Toutefois, la loi n'opère pas de transfert de charge : ainsi, l'article 101 prévoit le transfert par l'État aux départements et régions des concours financiers qu'il accorde jusqu'alors aux communes ou leurs groupements pour le fonctionnement des 36 conservatoires nationaux de région et des 101 écoles nationales de musique, de danse et d'art dramatique.

Ce transfert se fait par voie de convention et sur le fondement des plans régionaux et des schémas départementaux prévus par ce même article.

La note adressée le 16 octobre 2006 par la DMDTS aux préfets de région rappelle que ce transfert vise deux objectifs :

- d'une part, les CEPI, désormais de la responsabilité des régions ;

- d'autre part, l'aménagement culturel du territoire dans le domaine des enseignements artistiques, sous la forme du schéma départemental.

Cette même note précise que « le montant total des crédits à transférer est à répartir entre les différentes collectivités territoriales, en fonction des circonstances locales et de leur engagement respectif. »

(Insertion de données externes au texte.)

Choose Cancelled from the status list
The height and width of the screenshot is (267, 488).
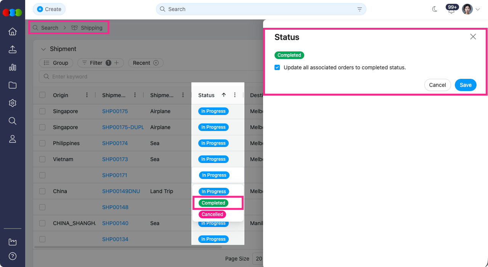[212, 214]
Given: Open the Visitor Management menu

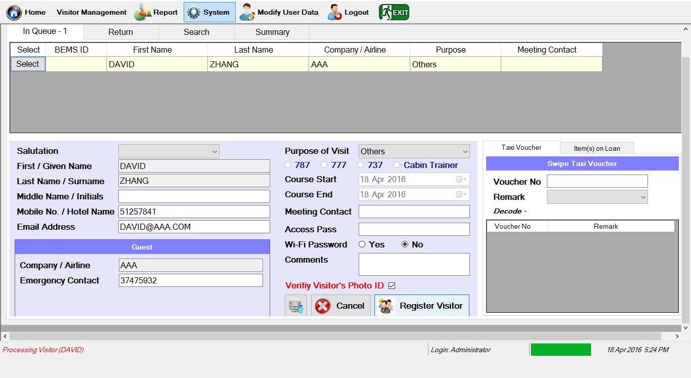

c) Un rappel des missions de service public des établissements
(1) La définition de missions larges : de l'éveil artistique à la formation de l'amateur et du futur professionnel

En même temps qu'il tend à clarifier les responsabilités des collectivités territoriales et les règles de financement à l'égard des établissements d'enseignement public de la musique, de la danse et de l'art dramatique, l'article 101 de la loi du 13 août 2004 définit, pour la première fois dans un texte de nature législative, les missions de ces établissements.

Ces missions sont très larges puisqu'elles vont de l'éveil artistique à la formation préprofessionnelle. Ainsi, les établissements :

- « dispensent un enseignement initial, sanctionné par des certificats d'études, qui assure l'éveil, l'initiation, puis l'acquisition des savoirs fondamentaux nécessaires à une pratique artistique autonome » ;

- « participent également à l'éducation artistique des enfants d'âge scolaire » ;

- enfin, « ils peuvent proposer un cycle d'enseignement professionnel initial, sanctionné par un diplôme national. »

Cette définition fait écho à celle donnée, en 2001, dans le cadre de la Charte de l'enseignement artistique spécialisé en danse, musique et théâtre : celle-ci rappelle, en effet, que ces établissements « ont pour mission centrale la sensibilisation et la formation des futurs amateurs aux pratiques artistiques et culturelles ; certains d'entre eux assurent également la formation préprofessionnelle. »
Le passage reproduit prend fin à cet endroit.